Nella sua adunanza del 14 gennaio 2020, l’Autorità Garante della Concorrenza e del Mercato (AGCM) ha deliberato l’avvio di un’istruttoria nei confronti delle società Mediterranea Marittima S.p.a. (Mediterranea Marittima), Medmar Navi S.p.a. (Medmar), Servizi Marittimi Liberi Giuffré & Lauro S.r.l. (Servizi Marittimi), Tra.Spe.Mar. S.r.l (Traspemar), GML Trasporti Marittimi S.r.l (GML) e del Consorzio COTRASIR (Cotrasir) per accertare una presunta intesa restrittiva della concorrenza, in violazione dell’articolo 2 della L. n. 287/90 e/o dell’articolo 101 del Trattato sul Funzionamento dell’Unione Europea (TFUE), posta in essere nell’offerta dei servizi di trasporto di merci pericolose da e per le isole del Golfo di Napoli (Ischia, Procida e Capri).

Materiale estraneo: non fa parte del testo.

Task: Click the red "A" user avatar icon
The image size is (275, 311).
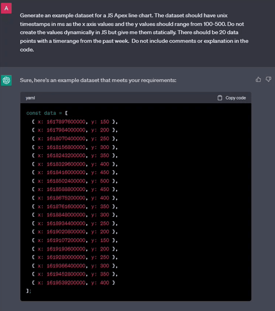Action: (6, 8)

Più nello specifico, i servizi interessati dal procedimento in oggetto sono i trasporti marittimi di infiammabili (in particolare, carburanti) e rifiuti solidi urbani (RSU) nelle seguenti tratte: i) Napoli – Capri; ii) Ischia – Procida – Pozzuoli; e iii) Napoli – Procida – Casamicciola. Il mercato di tali servizi risulta essere costituito, dal lato dell’offerta, da armatori aventi disponibilità di appositi mezzi navali, dotati delle necessarie certificazioni. Dal lato della domanda, invece, figurano le società di raccolta dei rifiuti prodotti nelle isole e soggetti attivi nel settore della distribuzione carburanti in possesso degli automezzi che, posti sui mezzi navali, sono adibiti al contenimento delle sostanze suddette.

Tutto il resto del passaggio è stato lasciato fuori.